● Prompt A
Quote the advice column from the passage that opens with the words "Unfortunately, since you" and closes with "has to offer.".
● Prompt B
Answer these questions from the advice column:
(i) What are the ages of the letter writer's children?
(ii) How much does it cost to apply for a medical cannabis card in Oregon?
(iii) How many plants can a registered medical marijuana patient grow?
● Prompt C
List every benefit of registering as a medical marijuana patient in Oregon that the advice column gives.

I have four children, ages 7 through 14. I have inflammatory bowel disease and rheumatoid arthritis. I am considering a move from my non-legal state to Oregon. I’d like to have the option of trying cannabis without jail time. I also want my kids to grow up without a religious overtone during every waking hour. What do you think?

— Concerned Parent

 

Dear fellow parent,

You are not the first parent that has written to me, and I have a feeling you won’t be the last. Let’s take a look at your situation and see if we can figure out a way to start your new year off right, and hopefully pain-free.

As a parent, I understand all of the questions and concerns related to deciding to move your family. It’s not an easy ordeal! That said, your health is important, and if you aren’t well, you can’t take care of yourself or your family. Your kids need you at your healthiest and strongest and if that means living in a place where you can legally access medicine that makes you a better person and a better parent, then that is completely understandable.

Unfortunately, since you didn’t mention what state you’re currently in, I’m not sure if it’s one that might have medical cannabis coming in down the pipeline or not. However, as many of us who do live in medically legal states know, even though a state has approved medical cannabis, it can take years for it to actually become available! So, let’s take a look at Oregon and what it has to offer.

As somebody who has visited Oregon many times and has friends and family that live in Portland, I would say that it’s an excellent option for a family. I did not notice any particular religious overtone anywhere we visited from Portland to the coast. Although, I have heard that more rural areas can be a bit more conservative. However, if you stick to the cities, you’ll find they’re very liberal.

Oregon has legalized both medicinal and recreational cannabis, so you would have no trouble at all finding some. Plus, due to booming business, you’ll be able to enjoy things like cannabis-themed groupons to find awesome deals.

If you want to get a medical cannabis card, you’ll want to check out Oregon’s medical cannabis laws via the state site. It is $200 to apply for a card, but there are various reduced-fee options if you’re in need of financial assistance. You’ll have to fill out their registration and get a physician’s statement as well. Once approved, you’ll be all set to either grow or purchase cannabis for your conditions!

Just a note: While neither inflammatory bowel disease or rheumatoid arthritis appear under Oregon’s qualifying conditions list, they do fall under the part that reads, “A medical condition or treatment for a medical condition that produces one or more of the following: Severe pain, severe nausea.” And, as we know, cannabis has been shown to be very effective at treating both of your conditions.

Of course, you can just access recreational cannabis in Oregon, but there are some benefits for registering as a medical marijuana patient. You’ll be able to grow 24 plants (versus four for recreational users), have up to 24 oz. of cannabis on you in your home or car (versus 8 oz. in your home or 1 oz. in your car for recreational), and access medicinal strains that may not be available recreationally. Plus, medicinal cannabis is not taxed like recreational pot.

While housing prices have been increasing in Portland, in addition to all the cannabis you can dream of, the city offers access to tons of great food trucks and restaurants, naked bike rides  (seriously), and one of the best and biggest independent bookstores in the nation.

Since cannabis is legal there recreationally, why not start by planning a trip out to Oregon to test the waters (and the marijuana!) and see how you all like it before uprooting? If anything, it will at least give you a chance to try out cannabis for your ailments and see how it goes.

Entries taken from a collection
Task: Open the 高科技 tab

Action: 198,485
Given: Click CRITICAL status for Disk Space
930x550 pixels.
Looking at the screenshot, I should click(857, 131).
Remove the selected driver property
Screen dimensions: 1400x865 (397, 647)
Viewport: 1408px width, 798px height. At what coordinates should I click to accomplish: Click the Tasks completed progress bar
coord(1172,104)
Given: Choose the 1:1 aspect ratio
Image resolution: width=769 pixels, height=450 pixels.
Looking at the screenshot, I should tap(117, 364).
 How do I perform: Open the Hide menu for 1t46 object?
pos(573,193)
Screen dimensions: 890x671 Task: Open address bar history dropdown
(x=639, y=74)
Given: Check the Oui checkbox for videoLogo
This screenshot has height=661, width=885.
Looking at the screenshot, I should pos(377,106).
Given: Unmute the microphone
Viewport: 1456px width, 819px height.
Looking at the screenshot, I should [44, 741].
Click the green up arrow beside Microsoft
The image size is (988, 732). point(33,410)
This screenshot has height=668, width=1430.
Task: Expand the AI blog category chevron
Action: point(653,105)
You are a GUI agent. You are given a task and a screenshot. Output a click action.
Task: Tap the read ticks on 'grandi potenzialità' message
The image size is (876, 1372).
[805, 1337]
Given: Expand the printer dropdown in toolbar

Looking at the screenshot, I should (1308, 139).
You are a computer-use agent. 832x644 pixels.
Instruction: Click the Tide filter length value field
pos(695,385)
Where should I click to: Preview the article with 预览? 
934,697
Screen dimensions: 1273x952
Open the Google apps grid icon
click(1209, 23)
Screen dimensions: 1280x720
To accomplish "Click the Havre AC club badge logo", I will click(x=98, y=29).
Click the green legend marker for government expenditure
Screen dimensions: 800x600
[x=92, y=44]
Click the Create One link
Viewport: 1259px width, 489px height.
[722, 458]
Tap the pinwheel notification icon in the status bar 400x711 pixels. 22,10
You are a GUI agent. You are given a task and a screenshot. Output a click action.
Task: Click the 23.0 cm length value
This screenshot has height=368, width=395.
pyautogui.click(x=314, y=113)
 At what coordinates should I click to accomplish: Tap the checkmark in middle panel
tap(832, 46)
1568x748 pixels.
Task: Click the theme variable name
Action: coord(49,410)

● Written solution A
Unfortunately, since you didn’t mention what state you’re currently in, I’m not sure if it’s one that might have medical cannabis coming in down the pipeline or not. However, as many of us who do live in medically legal states know, even though a state has approved medical cannabis, it can take years for it to actually become available! So, let’s take a look at Oregon and what it has to offer.

● Written solution B
(i) The children are ages 7 through 14.
(ii) It costs $200 to apply for a card.
(iii) A registered medical marijuana patient can grow 24 plants.

● Written solution C
- Being able to grow 24 plants, versus four for recreational users
- Having up to 24 oz. of cannabis in the home or car, versus 8 oz. in the home or 1 oz. in the car for recreational users
- Access to medicinal strains that may not be available recreationally
- Medicinal cannabis is not taxed like recreational pot